Systematic Requirements Mangement

Systematic Requirements Management (SRM) increases the efficiency of requirement management and the quality of requirements through systematic classification of requirement elements, tailored to the respective application area.

The systematic capability implies an immediate verifiability of requirements and guidance of the user aimed at resilient, i.e. complete and high-quality specifications without any contradictions. With an iterative approach and incremental refinement a check can be carried out after every step and errors can be immediately corrected. The ultimate goal, which can be achieved with SRM, is the “Zero Defect“ status of the requirements.

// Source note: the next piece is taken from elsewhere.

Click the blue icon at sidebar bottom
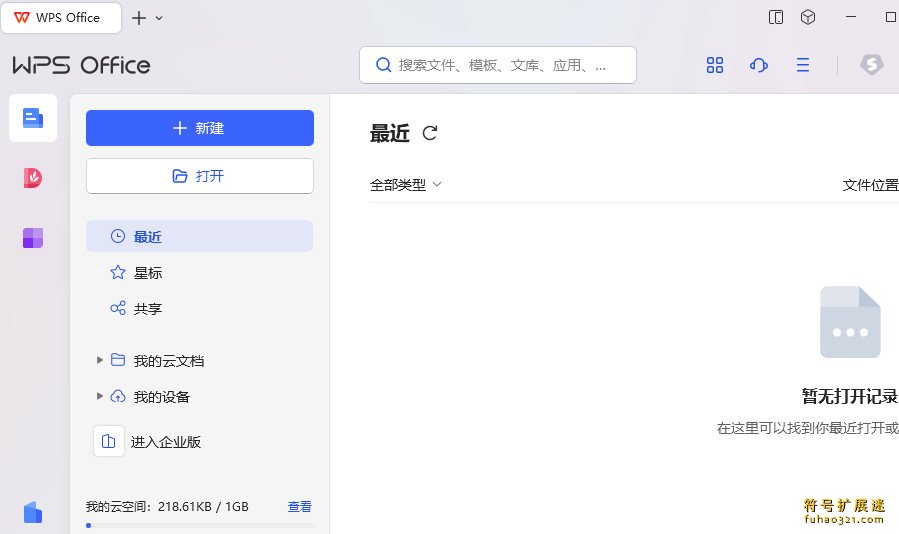899x534 pixels. tap(33, 512)
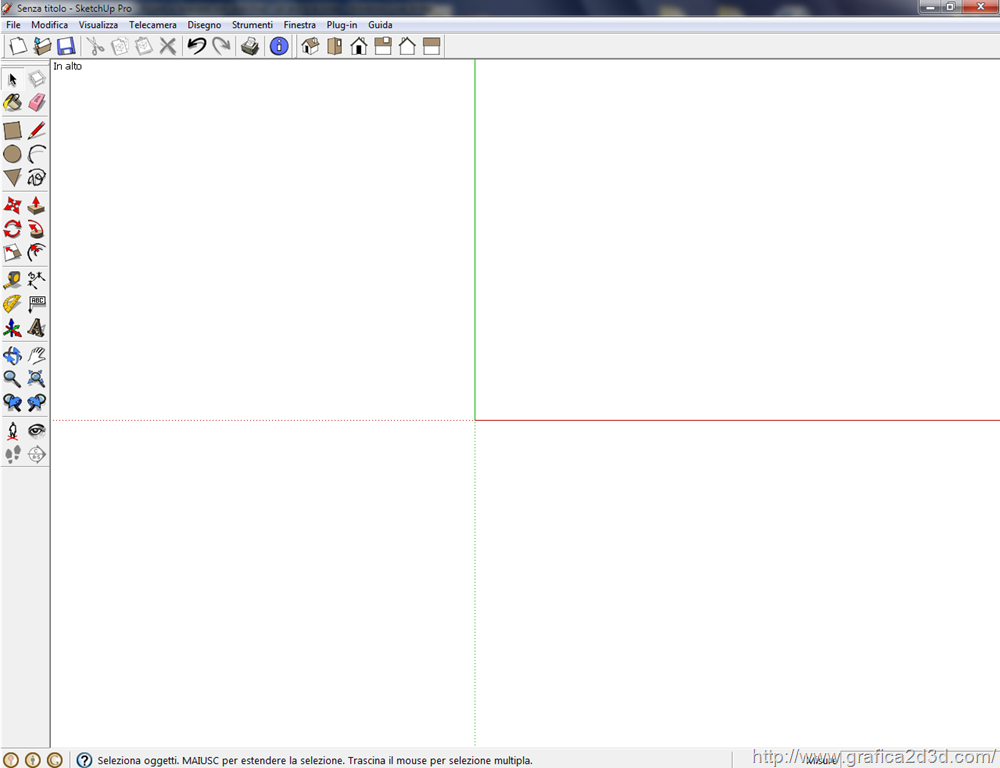Activate the Push/Pull tool
Viewport: 1000px width, 768px height.
(x=37, y=205)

Further information is also available from our SRM leaflet (PDF).

Approach

  • Domain-specific orientation: For each domain principal requirement elements are classified and linked through rules. The schemes for recording them are defined in agreement with the user or are already defined.
  • Guided specification: the user utilises the predefined schemes and the methodology feedback to identify the requirements (Requirements Elicitation).
  • Derived information: SRM automatically derives further implicit requirements (derived information) about the specified product, respectively service, from the primary requirements defined by the user.
  • Reports: the user defines the content of the reports from a list of documentation modules for text and graphics. Three principal reports are generated: on the content of the requirements (requirements documentation, specification), inputs to project management and on errors.
  • Checking / verification: SRM checks the provided requirements against the rules and identifies errors.
  • Checking / validation: SRM visualises original and derived requirements, enabling the user to assess the result of all requirements in the total context from different perspectives and to compare them with the intended goals. The user must identify deviations between desired intentions and actual situation.
  • Iterative: errors are corrected or requirements are modified.
  • Incremental: the requirements are refined through a topdown process and the number of requirements increases.